Fans of Western fiction may be surprised to learn that their mental image of a cowboy is incomplete.
They’re seeing only three-fourths of the picture.
What’s missing is some 25% of that population: the black cowboy.
Trae Venerable, 24, an Olathe author, wants to fill in what popular culture has left out.
Venerable, 24, has written three children’s books about black cowboys in a series called “Grandpa, I Just Wanna be a Cowboy.” The books feature Bo, a young black boy, and his grandfather, Grandpa LeRoy.
Venerable, a 2013 graduate of Olathe North High School, said he grew up learning about horses and his family’s cattle-ranching history from summers spent with an uncle and cousins on a cattle operation in south Missouri.
He researched and wrote the Grandpa LeRoy books in the school library while he was a student at Central Missouri University in Warrensburg.
“What inspired me to write the books was that I was annoyed that people didn’t know and didn’t pay homage to black cowboys,” he said.
His books include “Grandpa, I Just Wanna be a Cowboy. Notables from the West” and “Grandpa, I Just Wanna be a Cowboy. Rodeo Cowboys.” A third book about women in the West is scheduled for release later this year.
While their role in the Old West may not have been honored, blacks have always been in the story, “but never in the mythology,” said James Leiker, a professor and chairman of the history department at Johnson County Community College.
Historically, “cowboy” refers to those who drove cattle from Texas north after the Civil War, a span from about 1865 to 1885. Blacks were there — working alongside other cowboys on the trail, Leiker said.
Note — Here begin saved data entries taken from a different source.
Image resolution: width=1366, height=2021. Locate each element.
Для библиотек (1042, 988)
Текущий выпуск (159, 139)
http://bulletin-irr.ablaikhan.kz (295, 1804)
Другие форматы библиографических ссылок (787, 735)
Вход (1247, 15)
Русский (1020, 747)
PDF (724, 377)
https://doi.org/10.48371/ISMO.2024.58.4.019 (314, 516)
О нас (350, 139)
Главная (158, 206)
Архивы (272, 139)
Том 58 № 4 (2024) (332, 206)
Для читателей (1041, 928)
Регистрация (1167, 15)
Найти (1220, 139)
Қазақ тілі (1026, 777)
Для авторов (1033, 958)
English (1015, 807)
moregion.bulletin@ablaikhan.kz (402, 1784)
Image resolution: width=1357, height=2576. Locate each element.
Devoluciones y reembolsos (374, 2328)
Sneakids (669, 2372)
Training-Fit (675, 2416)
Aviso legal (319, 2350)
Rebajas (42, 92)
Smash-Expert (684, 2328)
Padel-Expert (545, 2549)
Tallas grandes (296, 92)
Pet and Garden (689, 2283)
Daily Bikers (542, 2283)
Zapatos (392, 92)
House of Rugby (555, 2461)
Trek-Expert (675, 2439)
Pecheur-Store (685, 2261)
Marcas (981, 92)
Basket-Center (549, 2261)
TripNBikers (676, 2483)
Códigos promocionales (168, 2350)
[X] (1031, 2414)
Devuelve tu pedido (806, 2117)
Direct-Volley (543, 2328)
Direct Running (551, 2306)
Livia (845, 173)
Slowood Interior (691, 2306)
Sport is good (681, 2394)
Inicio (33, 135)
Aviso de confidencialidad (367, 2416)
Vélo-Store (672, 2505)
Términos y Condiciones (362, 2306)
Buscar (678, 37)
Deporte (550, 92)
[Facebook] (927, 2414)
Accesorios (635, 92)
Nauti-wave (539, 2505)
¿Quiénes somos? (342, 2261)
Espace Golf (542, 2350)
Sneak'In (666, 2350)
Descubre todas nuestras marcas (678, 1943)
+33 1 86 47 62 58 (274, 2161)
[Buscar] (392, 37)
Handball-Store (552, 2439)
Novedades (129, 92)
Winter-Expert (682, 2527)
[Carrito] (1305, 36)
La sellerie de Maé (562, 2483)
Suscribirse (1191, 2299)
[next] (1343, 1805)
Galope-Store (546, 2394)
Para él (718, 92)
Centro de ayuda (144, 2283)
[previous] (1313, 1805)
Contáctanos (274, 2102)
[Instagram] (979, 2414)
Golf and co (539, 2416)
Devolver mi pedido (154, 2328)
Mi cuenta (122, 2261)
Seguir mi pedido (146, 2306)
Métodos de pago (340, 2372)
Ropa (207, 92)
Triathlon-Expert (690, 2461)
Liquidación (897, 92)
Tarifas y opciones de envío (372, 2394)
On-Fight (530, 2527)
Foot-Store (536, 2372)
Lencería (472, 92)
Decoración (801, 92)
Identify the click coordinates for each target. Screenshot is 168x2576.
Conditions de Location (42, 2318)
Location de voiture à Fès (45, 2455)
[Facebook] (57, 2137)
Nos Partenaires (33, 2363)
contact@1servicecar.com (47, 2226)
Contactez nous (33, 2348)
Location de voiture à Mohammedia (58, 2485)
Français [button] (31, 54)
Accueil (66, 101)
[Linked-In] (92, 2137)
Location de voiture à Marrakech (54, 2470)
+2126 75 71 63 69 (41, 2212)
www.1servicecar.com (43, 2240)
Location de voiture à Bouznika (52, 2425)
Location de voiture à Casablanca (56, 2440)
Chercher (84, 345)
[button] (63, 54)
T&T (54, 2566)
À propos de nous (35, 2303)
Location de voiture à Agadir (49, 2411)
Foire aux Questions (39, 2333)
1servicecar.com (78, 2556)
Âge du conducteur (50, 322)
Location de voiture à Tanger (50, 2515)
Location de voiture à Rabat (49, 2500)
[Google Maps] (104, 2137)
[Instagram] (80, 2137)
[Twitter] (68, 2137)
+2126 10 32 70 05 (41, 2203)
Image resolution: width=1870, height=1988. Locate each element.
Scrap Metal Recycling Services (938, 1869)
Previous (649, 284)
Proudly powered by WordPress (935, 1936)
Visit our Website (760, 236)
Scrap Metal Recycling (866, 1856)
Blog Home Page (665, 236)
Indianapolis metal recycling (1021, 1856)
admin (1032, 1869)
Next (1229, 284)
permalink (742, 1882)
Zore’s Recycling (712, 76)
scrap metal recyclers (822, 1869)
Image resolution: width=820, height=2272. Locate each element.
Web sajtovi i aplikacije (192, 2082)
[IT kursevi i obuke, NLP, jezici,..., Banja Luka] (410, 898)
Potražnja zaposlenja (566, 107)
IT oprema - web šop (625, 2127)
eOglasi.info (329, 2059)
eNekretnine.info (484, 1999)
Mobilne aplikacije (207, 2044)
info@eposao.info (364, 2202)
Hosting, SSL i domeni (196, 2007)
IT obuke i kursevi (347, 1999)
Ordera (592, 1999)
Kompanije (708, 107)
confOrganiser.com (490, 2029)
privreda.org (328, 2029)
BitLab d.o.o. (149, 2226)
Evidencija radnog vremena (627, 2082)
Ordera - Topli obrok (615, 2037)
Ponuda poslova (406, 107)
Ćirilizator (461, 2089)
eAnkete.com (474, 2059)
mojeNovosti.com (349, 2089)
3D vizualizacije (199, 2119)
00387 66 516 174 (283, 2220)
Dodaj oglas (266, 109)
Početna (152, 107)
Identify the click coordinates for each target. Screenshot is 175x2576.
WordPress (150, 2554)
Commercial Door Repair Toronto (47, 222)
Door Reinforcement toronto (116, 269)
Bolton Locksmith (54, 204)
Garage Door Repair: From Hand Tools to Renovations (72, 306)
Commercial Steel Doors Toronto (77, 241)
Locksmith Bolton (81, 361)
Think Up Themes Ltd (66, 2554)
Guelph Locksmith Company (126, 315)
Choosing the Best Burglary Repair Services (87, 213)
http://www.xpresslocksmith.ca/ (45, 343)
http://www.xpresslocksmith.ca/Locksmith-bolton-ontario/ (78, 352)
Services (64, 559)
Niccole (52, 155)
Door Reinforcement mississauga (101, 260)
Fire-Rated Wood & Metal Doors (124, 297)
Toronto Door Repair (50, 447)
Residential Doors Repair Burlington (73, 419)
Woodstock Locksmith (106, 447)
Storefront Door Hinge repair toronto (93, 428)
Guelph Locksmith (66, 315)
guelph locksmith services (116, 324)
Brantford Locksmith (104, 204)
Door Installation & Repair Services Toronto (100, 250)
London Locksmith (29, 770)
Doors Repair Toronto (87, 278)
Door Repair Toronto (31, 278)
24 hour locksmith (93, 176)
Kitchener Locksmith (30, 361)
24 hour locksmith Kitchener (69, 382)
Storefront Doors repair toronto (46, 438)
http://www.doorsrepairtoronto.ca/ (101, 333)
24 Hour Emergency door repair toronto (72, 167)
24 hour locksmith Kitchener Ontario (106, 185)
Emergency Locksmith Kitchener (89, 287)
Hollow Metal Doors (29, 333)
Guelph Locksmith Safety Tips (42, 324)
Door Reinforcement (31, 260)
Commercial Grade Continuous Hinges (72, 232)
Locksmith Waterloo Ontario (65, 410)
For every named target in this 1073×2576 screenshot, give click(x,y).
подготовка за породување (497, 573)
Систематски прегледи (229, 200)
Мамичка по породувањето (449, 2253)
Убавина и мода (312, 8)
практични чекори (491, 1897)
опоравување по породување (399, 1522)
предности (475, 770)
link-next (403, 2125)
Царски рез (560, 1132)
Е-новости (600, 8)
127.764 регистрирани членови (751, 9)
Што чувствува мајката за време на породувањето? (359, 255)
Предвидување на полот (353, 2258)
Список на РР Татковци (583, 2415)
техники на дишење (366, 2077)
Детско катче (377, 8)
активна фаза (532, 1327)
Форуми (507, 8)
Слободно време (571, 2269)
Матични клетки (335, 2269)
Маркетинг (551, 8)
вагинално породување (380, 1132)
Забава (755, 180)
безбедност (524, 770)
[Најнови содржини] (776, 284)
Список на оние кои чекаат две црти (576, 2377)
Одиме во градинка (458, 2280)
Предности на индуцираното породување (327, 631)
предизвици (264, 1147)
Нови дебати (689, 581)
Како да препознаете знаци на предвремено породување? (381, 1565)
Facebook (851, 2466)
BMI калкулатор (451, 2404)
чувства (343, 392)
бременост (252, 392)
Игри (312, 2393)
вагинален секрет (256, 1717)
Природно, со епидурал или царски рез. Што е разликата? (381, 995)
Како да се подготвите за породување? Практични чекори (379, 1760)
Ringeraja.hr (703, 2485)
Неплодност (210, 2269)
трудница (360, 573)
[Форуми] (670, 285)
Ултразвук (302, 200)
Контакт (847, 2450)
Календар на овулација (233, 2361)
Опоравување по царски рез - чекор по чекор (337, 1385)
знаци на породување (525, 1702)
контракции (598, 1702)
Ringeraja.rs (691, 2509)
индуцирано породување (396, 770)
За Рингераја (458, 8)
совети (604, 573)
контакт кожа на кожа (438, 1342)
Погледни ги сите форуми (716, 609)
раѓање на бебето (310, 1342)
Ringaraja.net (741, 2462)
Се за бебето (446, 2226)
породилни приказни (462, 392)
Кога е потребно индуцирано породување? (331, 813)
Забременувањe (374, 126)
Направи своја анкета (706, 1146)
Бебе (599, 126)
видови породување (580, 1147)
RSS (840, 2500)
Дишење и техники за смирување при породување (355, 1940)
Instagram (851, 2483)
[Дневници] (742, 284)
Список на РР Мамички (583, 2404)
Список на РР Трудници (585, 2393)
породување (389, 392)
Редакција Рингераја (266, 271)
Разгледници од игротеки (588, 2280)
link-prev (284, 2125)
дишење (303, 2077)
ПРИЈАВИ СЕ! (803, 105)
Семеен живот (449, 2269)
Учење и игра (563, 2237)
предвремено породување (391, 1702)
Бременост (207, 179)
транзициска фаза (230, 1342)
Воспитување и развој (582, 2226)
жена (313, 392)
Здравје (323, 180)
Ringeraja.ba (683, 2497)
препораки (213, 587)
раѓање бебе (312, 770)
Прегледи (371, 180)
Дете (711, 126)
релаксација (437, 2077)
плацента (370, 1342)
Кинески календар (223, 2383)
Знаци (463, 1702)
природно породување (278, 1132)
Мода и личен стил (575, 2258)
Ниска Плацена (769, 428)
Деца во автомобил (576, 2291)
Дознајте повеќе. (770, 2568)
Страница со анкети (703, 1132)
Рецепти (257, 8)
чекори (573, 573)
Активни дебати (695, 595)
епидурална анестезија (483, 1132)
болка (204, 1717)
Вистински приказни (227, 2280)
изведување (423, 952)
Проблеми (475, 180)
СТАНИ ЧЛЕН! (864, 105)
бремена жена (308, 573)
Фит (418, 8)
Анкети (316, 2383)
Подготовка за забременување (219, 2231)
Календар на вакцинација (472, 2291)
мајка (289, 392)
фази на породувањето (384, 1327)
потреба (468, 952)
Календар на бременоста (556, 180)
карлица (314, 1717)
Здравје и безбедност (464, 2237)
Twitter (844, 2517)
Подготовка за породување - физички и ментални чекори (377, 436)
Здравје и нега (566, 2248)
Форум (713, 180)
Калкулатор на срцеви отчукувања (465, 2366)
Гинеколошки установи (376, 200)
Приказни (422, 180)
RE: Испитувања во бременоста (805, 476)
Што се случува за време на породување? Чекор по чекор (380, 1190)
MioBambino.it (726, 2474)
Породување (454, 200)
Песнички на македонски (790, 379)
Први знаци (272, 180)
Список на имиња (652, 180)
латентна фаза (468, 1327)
“They worked on ranches, threw lasso, did branding and protected herds from rustlers,” Leiker said.
They also owned land, built homesteads and pioneered.
The image of a cowboy as a “white knight on horseback” was a myth created in novels in the early 1900s and later popularized in movies, music and on TV shows.
Black cowboy history was “literally white washed” in the lore that emerged long after cattle drives had ended, Leiker said.
Venerable wants to show readers the complete picture of cowboys in American history.
In Venerable’s books, Grandpa LeRoy tells Bo about notable black cowboys such as Nat Love, who worked the cattle drives; Bill Pickett, a rodeo cowboy; and songwriter and cowhand, Charley Willis, who wrote “Goodbye Old Paint.”
Grandpa LeRoy lives on a farm and Bo helps with chores and the care of the horses.
Venerable traces his own heritage back at least four generations to cattle ranchers and hog farmers and more recently to a 2,000-acre cow-calf operation and a grandfather who raises Tennessee Walking Horses.
Venerable’s definition of cowboy — “someone who tends to horses and cows” — extends beyond cattle drives and includes more contemporary terms such as rancher, herdsman and horseman.
His books are written for third- through sixth-graders. To reach young readers, Venerable accepts invitations from Kansas City area schools to read his books to classes. He estimates that he has talked to more than 10,000 students so far and has 20 schools already scheduled for the 2019-2020 academic year.
“I want to do more than talk to them,” Venerable said. “I want to show them what blacks can do besides sports and music.”
Venerable works as a Honeywell engineer at the Department of Energy’s Kansas City National Security Campus in Kansas City.
At the end of a workday and on weekends, Venerable returns to his cowboy roots as he cares for two of his family’s Tennessee Walking Horses in Spring Hill and works on the family cattle ranch in Wright County, Missouri.